Dass die Polizeireform, die zwar politisch von Grün-Rot umgesetzt, davor aber von Polizeikräften ausgetüftelt wurde, nun politisch in Bewegung geraten könnte, dem sieht Schwarz relativ entspannt entgegen. Unter anderem Thorsten Frei, Bundestagsabgeordneter der CDU im Schwarzwald-Baar-Kreis und Wahlkampf-Chef von Guido Wolf, dem Spitzenkandidaten der CDU für die Landtagswahl 2016, hatte speziell den Zuschnitt des Tuttlinger Präsidiums mit dem Sitz des FLZ am äußersten Zipfel als "Witz" bezeichnet.

Schwarz sagt, er könne nur wiederholen, dass das Präsidium seiner Meinung nach funktioniere. Und ob die zentrale Steuerungsstelle nun in Tuttlingen oder anderswo angesiedelt sei, und ob man damit zufrieden sei oder nicht, das sei letztlich nur eine Frage der Befindlichkeit.

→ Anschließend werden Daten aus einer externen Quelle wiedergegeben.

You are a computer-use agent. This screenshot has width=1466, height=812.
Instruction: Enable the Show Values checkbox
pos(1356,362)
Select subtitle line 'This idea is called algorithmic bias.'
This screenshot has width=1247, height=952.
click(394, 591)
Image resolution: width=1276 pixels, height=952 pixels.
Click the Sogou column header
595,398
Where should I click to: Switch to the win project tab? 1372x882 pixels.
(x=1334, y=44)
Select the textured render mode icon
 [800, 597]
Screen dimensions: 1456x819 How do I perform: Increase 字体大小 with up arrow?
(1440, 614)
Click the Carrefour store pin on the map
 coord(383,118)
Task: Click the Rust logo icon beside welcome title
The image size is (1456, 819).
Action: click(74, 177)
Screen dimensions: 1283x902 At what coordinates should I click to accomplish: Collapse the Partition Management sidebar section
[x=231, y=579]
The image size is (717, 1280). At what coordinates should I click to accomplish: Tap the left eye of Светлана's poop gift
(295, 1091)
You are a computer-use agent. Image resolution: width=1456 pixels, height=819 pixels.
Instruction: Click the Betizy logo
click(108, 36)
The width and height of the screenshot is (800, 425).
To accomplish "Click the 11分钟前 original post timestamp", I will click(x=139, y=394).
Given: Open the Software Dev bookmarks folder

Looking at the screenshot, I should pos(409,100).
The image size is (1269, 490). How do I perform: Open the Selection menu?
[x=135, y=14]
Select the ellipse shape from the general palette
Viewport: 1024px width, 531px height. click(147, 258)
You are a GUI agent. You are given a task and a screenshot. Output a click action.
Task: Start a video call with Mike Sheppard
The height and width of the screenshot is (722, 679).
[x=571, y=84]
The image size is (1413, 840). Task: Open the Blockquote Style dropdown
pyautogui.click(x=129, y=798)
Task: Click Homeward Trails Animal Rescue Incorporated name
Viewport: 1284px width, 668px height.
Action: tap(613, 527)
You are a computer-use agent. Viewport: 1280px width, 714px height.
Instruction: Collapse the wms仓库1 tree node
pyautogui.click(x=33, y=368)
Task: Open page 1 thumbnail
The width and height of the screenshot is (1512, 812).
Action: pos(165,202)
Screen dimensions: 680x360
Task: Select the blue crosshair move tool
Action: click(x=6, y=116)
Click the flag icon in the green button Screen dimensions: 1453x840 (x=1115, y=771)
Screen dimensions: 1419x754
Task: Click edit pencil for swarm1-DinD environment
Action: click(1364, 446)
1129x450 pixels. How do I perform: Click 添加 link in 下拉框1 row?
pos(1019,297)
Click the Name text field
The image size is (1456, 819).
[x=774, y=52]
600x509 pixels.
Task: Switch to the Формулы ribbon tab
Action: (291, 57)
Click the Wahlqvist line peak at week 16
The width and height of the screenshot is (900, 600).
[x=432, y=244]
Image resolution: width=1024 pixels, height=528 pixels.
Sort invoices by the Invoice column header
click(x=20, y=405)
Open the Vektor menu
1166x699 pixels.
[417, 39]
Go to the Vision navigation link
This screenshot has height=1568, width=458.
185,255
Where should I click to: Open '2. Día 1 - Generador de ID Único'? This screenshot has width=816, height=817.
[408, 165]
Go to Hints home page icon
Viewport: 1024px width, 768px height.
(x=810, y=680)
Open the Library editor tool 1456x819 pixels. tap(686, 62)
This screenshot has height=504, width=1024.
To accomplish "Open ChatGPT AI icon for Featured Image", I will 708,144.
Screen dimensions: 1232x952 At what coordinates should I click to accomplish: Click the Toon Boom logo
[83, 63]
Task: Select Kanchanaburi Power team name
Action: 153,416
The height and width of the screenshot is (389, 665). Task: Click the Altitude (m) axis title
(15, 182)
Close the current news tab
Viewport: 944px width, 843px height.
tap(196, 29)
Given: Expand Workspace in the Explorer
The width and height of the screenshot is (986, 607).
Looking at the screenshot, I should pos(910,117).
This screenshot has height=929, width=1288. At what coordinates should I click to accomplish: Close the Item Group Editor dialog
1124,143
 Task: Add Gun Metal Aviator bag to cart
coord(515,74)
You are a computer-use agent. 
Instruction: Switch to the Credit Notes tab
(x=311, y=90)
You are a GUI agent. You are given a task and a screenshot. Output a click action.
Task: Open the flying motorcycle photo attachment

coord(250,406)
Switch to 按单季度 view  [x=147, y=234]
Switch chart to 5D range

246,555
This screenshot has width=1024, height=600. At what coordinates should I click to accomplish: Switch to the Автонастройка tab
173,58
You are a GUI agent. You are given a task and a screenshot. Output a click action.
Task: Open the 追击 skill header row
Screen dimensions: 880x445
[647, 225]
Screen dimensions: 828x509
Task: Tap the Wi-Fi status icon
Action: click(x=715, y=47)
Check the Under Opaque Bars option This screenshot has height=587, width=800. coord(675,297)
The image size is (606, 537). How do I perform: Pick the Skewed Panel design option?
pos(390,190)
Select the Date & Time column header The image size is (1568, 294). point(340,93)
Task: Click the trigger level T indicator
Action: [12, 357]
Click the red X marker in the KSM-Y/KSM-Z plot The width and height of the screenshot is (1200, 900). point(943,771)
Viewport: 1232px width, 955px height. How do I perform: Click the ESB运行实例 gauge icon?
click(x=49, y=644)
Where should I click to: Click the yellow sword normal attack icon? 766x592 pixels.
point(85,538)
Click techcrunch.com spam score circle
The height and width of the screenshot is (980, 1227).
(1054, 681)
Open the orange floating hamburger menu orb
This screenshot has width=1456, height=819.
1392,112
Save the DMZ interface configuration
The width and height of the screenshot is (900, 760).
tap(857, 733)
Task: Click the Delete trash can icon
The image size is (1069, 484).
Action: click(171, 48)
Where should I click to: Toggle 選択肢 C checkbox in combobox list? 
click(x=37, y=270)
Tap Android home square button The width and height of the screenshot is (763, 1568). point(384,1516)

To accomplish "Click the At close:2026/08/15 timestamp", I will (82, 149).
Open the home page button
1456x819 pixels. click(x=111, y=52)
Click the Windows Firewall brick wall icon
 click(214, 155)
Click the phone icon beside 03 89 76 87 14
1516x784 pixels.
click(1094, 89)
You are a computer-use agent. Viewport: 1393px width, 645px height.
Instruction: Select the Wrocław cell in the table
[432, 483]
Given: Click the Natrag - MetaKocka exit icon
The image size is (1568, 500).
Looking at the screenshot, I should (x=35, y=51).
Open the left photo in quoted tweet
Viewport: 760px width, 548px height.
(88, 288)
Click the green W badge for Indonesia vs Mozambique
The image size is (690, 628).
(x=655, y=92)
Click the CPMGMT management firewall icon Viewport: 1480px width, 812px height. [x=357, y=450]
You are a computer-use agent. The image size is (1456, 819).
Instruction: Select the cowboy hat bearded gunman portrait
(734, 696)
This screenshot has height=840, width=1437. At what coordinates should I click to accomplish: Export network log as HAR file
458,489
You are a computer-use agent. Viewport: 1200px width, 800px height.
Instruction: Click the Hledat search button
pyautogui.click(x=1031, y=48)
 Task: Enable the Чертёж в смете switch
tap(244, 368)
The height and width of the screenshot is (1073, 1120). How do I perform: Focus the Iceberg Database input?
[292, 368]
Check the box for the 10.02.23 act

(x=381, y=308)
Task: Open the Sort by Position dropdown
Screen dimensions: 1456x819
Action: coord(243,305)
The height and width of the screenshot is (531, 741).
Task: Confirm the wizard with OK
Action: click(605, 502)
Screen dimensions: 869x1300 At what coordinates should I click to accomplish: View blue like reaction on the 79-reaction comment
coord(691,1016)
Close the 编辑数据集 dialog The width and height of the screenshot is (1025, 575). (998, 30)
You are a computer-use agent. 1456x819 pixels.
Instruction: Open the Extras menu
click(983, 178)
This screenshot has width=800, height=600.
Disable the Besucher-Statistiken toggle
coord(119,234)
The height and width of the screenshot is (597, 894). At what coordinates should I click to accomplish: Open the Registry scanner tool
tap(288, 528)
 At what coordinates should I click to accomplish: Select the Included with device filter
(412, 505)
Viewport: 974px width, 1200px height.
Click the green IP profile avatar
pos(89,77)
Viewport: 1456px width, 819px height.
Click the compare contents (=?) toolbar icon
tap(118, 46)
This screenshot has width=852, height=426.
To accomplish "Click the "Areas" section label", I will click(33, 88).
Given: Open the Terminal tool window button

Dauert es mitunter zu lange, bis die Spezialisten der Zentralen Verkehrsunfallaufnahme (VUA) und die Leute vom Kriminaldauerdienst (KDD) am Einsatzort sind? Fest steht: Beide Dienste sind in Rottweil und damit geografisch zentral im Präsidiumsbereich sowie durch die A 81 verkehrsgünstig angesiedelt. Die Interventionszeiten – also die Zeit von der Alarmierung bis zum Eintreffen am Einsatzort, unterscheiden sich gravierend. So benötigt die VUA durchschnittlich bis zum Einsatzort im Landkreis Rottweil 40 Minuten, im Schwarzwald-Baar-Kreis 46 Minuten, in Tuttlingen 51 Minuten, in Freudenstadt 51 Minuten und bis zum Einsatzort im Zollernalbkreis sogar 58 Minuten. Schneller geht’s beim KDD: Dessen Leute benötigen bis zum Einsatzort im Landkreis Rottweil durchschnittlich 16 Minuten, in die Kreise Tuttlingen und Schwarzwald-Baar jeweils 35 Minuten, in den Zollernalbkreis 42 Minuten und nach Freudenstadt 57 Minuten. Vergleiche mit der Zeit vor der Reform sind nicht möglich, weil früher keine Zeiten gemessen wurden, sagt Schwarz. Er sei aber sicher, dass es heute deutlich schneller gehe.